+++ Source records

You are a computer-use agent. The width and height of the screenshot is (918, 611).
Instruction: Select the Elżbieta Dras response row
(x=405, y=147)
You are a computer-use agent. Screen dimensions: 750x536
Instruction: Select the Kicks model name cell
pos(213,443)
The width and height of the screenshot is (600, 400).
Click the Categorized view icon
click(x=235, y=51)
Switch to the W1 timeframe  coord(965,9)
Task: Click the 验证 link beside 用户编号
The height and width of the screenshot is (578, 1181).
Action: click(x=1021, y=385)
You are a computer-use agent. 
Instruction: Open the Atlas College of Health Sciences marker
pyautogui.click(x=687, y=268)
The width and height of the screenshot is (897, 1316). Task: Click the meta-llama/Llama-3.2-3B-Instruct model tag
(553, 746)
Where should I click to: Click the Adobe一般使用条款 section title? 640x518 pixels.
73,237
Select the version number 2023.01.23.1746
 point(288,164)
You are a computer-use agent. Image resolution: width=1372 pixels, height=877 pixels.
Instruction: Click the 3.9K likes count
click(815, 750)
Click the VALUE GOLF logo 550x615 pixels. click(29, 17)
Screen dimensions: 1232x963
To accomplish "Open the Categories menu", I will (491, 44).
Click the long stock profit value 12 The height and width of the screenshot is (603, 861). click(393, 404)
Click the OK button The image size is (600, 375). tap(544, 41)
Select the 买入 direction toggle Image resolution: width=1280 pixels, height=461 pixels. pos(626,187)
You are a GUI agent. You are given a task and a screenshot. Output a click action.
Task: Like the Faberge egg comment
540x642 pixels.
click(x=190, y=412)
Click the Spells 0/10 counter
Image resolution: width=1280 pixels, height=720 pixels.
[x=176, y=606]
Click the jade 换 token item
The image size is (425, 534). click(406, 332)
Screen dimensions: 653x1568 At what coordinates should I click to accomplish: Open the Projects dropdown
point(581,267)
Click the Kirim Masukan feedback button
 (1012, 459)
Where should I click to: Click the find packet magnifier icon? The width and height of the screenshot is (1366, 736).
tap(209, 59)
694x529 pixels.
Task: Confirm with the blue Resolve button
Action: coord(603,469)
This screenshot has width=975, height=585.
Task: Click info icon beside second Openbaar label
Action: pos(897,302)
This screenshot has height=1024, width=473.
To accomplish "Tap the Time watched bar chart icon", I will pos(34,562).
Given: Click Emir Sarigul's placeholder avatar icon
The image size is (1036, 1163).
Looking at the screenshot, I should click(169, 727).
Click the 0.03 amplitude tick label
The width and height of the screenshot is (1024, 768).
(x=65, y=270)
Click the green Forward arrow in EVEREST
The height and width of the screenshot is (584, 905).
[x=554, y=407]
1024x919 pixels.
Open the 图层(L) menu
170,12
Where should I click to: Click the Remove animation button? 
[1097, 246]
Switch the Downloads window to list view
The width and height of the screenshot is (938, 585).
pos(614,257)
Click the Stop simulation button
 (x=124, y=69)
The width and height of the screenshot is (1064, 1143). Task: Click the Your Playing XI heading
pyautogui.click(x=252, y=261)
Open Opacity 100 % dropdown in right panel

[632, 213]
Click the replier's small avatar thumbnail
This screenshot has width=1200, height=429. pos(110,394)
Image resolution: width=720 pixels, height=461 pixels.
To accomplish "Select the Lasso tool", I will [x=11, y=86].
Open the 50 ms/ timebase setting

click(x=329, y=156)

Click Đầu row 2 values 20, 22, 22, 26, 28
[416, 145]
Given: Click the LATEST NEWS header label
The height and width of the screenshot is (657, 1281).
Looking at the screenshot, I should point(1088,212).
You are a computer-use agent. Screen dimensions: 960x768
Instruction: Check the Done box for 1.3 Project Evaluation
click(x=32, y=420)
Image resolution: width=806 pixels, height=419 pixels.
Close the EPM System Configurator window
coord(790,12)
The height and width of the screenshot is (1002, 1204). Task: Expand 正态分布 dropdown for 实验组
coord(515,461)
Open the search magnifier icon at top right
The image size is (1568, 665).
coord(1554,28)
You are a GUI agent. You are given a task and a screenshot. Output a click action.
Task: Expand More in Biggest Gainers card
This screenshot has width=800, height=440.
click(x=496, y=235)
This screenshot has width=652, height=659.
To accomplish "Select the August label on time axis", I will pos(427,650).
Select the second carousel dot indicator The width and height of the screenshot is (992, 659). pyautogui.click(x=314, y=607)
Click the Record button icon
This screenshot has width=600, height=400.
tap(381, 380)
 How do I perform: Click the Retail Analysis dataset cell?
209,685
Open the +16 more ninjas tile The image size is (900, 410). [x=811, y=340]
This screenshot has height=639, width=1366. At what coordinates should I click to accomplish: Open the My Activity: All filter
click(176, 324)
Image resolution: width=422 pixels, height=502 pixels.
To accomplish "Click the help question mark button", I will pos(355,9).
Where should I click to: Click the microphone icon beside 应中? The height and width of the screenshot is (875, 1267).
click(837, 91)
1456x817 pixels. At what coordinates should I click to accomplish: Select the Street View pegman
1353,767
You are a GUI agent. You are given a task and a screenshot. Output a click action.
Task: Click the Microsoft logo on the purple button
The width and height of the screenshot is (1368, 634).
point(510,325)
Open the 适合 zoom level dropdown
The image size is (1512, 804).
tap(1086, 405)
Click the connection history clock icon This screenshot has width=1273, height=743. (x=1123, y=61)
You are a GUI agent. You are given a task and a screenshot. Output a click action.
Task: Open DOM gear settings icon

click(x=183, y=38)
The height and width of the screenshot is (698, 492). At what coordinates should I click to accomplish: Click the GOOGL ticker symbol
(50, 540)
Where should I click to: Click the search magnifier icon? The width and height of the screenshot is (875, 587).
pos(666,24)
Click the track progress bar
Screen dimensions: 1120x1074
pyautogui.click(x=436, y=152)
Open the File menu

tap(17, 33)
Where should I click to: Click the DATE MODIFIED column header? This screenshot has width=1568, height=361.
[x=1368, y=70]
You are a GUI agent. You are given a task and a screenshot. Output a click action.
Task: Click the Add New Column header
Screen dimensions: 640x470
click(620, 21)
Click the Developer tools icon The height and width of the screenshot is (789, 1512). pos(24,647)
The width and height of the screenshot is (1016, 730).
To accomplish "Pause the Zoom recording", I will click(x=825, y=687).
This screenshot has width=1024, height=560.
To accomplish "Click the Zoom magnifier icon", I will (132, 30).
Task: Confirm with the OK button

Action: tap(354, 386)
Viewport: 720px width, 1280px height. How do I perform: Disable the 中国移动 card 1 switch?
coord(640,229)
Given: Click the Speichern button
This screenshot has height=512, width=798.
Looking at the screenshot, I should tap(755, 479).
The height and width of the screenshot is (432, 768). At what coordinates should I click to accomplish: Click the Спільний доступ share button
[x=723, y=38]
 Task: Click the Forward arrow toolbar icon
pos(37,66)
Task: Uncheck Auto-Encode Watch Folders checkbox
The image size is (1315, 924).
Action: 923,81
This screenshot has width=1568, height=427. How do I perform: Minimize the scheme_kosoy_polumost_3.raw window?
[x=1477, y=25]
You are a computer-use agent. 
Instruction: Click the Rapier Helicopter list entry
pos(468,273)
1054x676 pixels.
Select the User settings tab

++++++

=== What the task requires ===
Exact copies of every record are required.

=== Solution for this task ===
You are a computer-use agent. The width and height of the screenshot is (918, 611).
Instruction: Select the Elżbieta Dras response row
(x=405, y=147)
You are a computer-use agent. Screen dimensions: 750x536
Instruction: Select the Kicks model name cell
pos(213,443)
The width and height of the screenshot is (600, 400).
Click the Categorized view icon
click(x=235, y=51)
Switch to the W1 timeframe  coord(965,9)
Task: Click the 验证 link beside 用户编号
The height and width of the screenshot is (578, 1181).
Action: click(x=1021, y=385)
You are a computer-use agent. 
Instruction: Open the Atlas College of Health Sciences marker
pyautogui.click(x=687, y=268)
The width and height of the screenshot is (897, 1316). Task: Click the meta-llama/Llama-3.2-3B-Instruct model tag
(553, 746)
Where should I click to: Click the Adobe一般使用条款 section title? 640x518 pixels.
73,237
Select the version number 2023.01.23.1746
 point(288,164)
You are a computer-use agent. Image resolution: width=1372 pixels, height=877 pixels.
Instruction: Click the 3.9K likes count
click(815, 750)
Click the VALUE GOLF logo 550x615 pixels. click(29, 17)
Screen dimensions: 1232x963
To accomplish "Open the Categories menu", I will (491, 44).
Click the long stock profit value 12 The height and width of the screenshot is (603, 861). click(393, 404)
Click the OK button The image size is (600, 375). tap(544, 41)
Select the 买入 direction toggle Image resolution: width=1280 pixels, height=461 pixels. pos(626,187)
You are a GUI agent. You are given a task and a screenshot. Output a click action.
Task: Like the Faberge egg comment
540x642 pixels.
click(x=190, y=412)
Click the Spells 0/10 counter
Image resolution: width=1280 pixels, height=720 pixels.
[x=176, y=606]
Click the jade 换 token item
The image size is (425, 534). click(406, 332)
Screen dimensions: 653x1568 At what coordinates should I click to accomplish: Open the Projects dropdown
point(581,267)
Click the Kirim Masukan feedback button
 (1012, 459)
Where should I click to: Click the find packet magnifier icon? The width and height of the screenshot is (1366, 736).
tap(209, 59)
694x529 pixels.
Task: Confirm with the blue Resolve button
Action: coord(603,469)
This screenshot has width=975, height=585.
Task: Click info icon beside second Openbaar label
Action: pos(897,302)
This screenshot has height=1024, width=473.
To accomplish "Tap the Time watched bar chart icon", I will pos(34,562).
Given: Click Emir Sarigul's placeholder avatar icon
The image size is (1036, 1163).
Looking at the screenshot, I should click(169, 727).
Click the 0.03 amplitude tick label
The width and height of the screenshot is (1024, 768).
(x=65, y=270)
Click the green Forward arrow in EVEREST
The height and width of the screenshot is (584, 905).
[x=554, y=407]
1024x919 pixels.
Open the 图层(L) menu
170,12
Where should I click to: Click the Remove animation button? 
[1097, 246]
Switch the Downloads window to list view
The width and height of the screenshot is (938, 585).
pos(614,257)
Click the Stop simulation button
 (x=124, y=69)
The width and height of the screenshot is (1064, 1143). Task: Click the Your Playing XI heading
pyautogui.click(x=252, y=261)
Open Opacity 100 % dropdown in right panel

[632, 213]
Click the replier's small avatar thumbnail
This screenshot has width=1200, height=429. pos(110,394)
Image resolution: width=720 pixels, height=461 pixels.
To accomplish "Select the Lasso tool", I will [x=11, y=86].
Open the 50 ms/ timebase setting

click(x=329, y=156)

Click Đầu row 2 values 20, 22, 22, 26, 28
[416, 145]
Given: Click the LATEST NEWS header label
The height and width of the screenshot is (657, 1281).
Looking at the screenshot, I should point(1088,212).
You are a computer-use agent. Screen dimensions: 960x768
Instruction: Check the Done box for 1.3 Project Evaluation
click(x=32, y=420)
Image resolution: width=806 pixels, height=419 pixels.
Close the EPM System Configurator window
coord(790,12)
The height and width of the screenshot is (1002, 1204). Task: Expand 正态分布 dropdown for 实验组
coord(515,461)
Open the search magnifier icon at top right
The image size is (1568, 665).
coord(1554,28)
You are a GUI agent. You are given a task and a screenshot. Output a click action.
Task: Expand More in Biggest Gainers card
This screenshot has width=800, height=440.
click(x=496, y=235)
This screenshot has width=652, height=659.
To accomplish "Select the August label on time axis", I will pos(427,650).
Select the second carousel dot indicator The width and height of the screenshot is (992, 659). pyautogui.click(x=314, y=607)
Click the Record button icon
This screenshot has width=600, height=400.
tap(381, 380)
 How do I perform: Click the Retail Analysis dataset cell?
209,685
Open the +16 more ninjas tile The image size is (900, 410). [x=811, y=340]
This screenshot has height=639, width=1366. At what coordinates should I click to accomplish: Open the My Activity: All filter
click(176, 324)
Image resolution: width=422 pixels, height=502 pixels.
To accomplish "Click the help question mark button", I will pos(355,9).
Where should I click to: Click the microphone icon beside 应中? The height and width of the screenshot is (875, 1267).
click(837, 91)
1456x817 pixels. At what coordinates should I click to accomplish: Select the Street View pegman
1353,767
You are a GUI agent. You are given a task and a screenshot. Output a click action.
Task: Click the Microsoft logo on the purple button
The width and height of the screenshot is (1368, 634).
point(510,325)
Open the 适合 zoom level dropdown
The image size is (1512, 804).
tap(1086, 405)
Click the connection history clock icon This screenshot has width=1273, height=743. (x=1123, y=61)
You are a GUI agent. You are given a task and a screenshot. Output a click action.
Task: Open DOM gear settings icon

click(x=183, y=38)
The height and width of the screenshot is (698, 492). At what coordinates should I click to accomplish: Click the GOOGL ticker symbol
(50, 540)
Where should I click to: Click the search magnifier icon? The width and height of the screenshot is (875, 587).
pos(666,24)
Click the track progress bar
Screen dimensions: 1120x1074
pyautogui.click(x=436, y=152)
Open the File menu

tap(17, 33)
Where should I click to: Click the DATE MODIFIED column header? This screenshot has width=1568, height=361.
[x=1368, y=70]
You are a GUI agent. You are given a task and a screenshot. Output a click action.
Task: Click the Add New Column header
Screen dimensions: 640x470
click(620, 21)
Click the Developer tools icon The height and width of the screenshot is (789, 1512). pos(24,647)
The width and height of the screenshot is (1016, 730).
To accomplish "Pause the Zoom recording", I will click(x=825, y=687).
This screenshot has width=1024, height=560.
To accomplish "Click the Zoom magnifier icon", I will (132, 30).
Task: Confirm with the OK button

Action: tap(354, 386)
Viewport: 720px width, 1280px height. How do I perform: Disable the 中国移动 card 1 switch?
coord(640,229)
Given: Click the Speichern button
This screenshot has height=512, width=798.
Looking at the screenshot, I should tap(755, 479).
The height and width of the screenshot is (432, 768). At what coordinates should I click to accomplish: Click the Спільний доступ share button
[x=723, y=38]
 Task: Click the Forward arrow toolbar icon
pos(37,66)
Task: Uncheck Auto-Encode Watch Folders checkbox
The image size is (1315, 924).
Action: 923,81
This screenshot has width=1568, height=427. How do I perform: Minimize the scheme_kosoy_polumost_3.raw window?
[x=1477, y=25]
You are a computer-use agent. 
Instruction: Click the Rapier Helicopter list entry
pos(468,273)
1054x676 pixels.
Select the User settings tab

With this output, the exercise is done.